Dataset content |
┄┄┄┄┄┄┄┄┄┄┄┄┄┄┄┄┄┄┄┄
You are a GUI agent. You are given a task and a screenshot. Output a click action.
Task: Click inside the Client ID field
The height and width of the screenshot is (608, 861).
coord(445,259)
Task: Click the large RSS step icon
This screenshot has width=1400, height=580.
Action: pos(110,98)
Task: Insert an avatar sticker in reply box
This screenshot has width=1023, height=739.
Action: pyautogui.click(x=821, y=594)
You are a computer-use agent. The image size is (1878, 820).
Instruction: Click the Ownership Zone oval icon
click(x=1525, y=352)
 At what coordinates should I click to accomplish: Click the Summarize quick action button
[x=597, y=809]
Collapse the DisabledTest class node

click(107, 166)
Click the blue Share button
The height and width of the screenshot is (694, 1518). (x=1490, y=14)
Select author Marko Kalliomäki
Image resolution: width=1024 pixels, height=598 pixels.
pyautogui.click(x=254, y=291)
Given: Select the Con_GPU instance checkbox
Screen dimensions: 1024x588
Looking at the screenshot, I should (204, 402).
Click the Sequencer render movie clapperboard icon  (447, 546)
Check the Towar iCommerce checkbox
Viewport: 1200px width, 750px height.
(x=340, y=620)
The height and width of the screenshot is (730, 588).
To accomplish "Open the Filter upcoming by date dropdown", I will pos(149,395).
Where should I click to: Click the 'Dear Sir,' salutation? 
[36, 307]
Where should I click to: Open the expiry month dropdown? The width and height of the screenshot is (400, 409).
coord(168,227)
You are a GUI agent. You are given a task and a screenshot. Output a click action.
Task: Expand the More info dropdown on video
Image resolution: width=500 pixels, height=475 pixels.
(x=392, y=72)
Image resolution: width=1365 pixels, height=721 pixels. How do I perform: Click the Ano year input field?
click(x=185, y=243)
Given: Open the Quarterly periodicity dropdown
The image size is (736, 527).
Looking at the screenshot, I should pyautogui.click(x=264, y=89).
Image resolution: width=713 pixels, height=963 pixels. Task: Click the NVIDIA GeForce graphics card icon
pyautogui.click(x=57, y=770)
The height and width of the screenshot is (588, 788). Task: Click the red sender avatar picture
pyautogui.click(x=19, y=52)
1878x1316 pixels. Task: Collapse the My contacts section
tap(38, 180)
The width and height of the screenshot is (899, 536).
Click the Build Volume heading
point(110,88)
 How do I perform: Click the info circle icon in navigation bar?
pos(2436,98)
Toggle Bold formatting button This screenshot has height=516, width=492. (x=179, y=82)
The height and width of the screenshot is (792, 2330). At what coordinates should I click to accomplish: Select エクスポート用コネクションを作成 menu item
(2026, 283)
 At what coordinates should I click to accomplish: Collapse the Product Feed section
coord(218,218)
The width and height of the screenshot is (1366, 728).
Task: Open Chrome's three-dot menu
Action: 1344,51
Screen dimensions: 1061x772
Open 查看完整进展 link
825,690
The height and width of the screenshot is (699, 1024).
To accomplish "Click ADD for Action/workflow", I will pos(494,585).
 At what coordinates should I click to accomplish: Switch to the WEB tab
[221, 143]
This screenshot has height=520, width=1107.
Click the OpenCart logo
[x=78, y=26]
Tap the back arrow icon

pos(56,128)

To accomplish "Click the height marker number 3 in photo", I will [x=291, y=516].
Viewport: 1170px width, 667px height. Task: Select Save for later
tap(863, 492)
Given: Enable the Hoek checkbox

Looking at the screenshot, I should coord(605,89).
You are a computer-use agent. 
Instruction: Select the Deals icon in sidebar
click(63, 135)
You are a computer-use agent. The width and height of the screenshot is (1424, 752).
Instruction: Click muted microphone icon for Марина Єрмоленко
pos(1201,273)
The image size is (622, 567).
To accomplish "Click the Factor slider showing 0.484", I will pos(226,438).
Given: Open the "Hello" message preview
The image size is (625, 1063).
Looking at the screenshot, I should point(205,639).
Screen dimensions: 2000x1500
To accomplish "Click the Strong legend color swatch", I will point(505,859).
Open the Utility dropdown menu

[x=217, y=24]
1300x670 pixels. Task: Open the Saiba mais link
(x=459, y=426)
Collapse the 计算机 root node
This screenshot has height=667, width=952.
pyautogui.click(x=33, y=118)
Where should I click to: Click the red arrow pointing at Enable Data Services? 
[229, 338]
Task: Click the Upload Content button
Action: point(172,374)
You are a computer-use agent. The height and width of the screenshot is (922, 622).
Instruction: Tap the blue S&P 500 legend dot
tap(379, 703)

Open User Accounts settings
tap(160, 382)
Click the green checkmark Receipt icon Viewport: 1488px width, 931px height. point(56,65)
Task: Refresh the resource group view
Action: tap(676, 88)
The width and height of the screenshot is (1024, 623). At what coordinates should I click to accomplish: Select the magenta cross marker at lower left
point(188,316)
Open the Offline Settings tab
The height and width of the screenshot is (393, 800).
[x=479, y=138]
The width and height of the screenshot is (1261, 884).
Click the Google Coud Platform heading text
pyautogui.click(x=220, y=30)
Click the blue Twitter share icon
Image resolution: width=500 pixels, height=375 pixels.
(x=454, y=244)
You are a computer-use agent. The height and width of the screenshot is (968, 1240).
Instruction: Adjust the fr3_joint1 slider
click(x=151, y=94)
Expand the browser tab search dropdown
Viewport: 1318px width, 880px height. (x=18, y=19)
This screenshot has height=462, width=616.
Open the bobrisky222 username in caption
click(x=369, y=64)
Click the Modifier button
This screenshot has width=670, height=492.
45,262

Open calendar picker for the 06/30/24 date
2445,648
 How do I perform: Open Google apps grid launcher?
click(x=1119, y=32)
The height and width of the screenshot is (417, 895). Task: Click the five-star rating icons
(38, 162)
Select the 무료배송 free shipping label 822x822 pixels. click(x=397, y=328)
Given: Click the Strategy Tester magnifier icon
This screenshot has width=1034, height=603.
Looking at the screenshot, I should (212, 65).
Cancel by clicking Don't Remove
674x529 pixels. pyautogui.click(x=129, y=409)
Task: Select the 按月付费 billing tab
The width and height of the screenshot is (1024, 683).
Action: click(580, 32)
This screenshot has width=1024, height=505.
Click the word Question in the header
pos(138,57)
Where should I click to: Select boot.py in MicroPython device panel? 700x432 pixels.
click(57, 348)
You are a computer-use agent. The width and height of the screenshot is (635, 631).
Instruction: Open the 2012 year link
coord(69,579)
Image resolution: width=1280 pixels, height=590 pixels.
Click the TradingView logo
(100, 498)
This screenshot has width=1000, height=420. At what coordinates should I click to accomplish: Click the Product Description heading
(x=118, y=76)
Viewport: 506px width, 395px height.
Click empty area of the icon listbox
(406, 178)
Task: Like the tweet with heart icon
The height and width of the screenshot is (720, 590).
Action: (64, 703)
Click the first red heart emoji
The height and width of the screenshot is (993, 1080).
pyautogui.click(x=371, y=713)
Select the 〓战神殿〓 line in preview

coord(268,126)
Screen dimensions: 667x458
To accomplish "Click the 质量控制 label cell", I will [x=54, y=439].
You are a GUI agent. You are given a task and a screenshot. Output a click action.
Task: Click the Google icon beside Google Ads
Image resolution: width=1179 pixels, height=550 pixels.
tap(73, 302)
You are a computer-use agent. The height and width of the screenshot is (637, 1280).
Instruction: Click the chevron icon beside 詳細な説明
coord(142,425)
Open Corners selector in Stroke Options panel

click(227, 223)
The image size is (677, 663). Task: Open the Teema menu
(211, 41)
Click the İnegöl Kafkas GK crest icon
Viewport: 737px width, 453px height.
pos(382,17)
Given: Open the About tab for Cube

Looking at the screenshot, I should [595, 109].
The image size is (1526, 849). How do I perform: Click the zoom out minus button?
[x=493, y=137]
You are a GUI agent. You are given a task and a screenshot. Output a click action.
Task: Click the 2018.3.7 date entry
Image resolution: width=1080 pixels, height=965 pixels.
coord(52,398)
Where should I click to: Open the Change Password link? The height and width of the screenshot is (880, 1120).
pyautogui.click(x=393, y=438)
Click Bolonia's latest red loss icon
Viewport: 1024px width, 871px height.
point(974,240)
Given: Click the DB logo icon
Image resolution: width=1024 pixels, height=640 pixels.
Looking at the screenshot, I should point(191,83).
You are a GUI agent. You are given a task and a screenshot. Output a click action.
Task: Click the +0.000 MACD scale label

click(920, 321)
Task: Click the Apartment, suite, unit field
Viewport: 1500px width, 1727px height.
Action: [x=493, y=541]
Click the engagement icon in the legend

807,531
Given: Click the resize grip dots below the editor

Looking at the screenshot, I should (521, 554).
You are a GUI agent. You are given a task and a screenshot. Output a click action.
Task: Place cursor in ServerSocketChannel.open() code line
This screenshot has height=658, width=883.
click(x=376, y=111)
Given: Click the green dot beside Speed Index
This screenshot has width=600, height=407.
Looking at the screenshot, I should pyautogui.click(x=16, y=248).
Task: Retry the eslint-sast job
┄┄┄┄┄┄┄┄┄┄┄┄┄┄┄┄┄┄┄┄
Required action |
Once the line containing "Task: Insert an avatar sticker in reply box" has been written out, please stop; every line before it, back to the first line of the records above, should be given exactly.

Expected answer |
You are a GUI agent. You are given a task and a screenshot. Output a click action.
Task: Click inside the Client ID field
The height and width of the screenshot is (608, 861).
coord(445,259)
Task: Click the large RSS step icon
This screenshot has width=1400, height=580.
Action: pos(110,98)
Task: Insert an avatar sticker in reply box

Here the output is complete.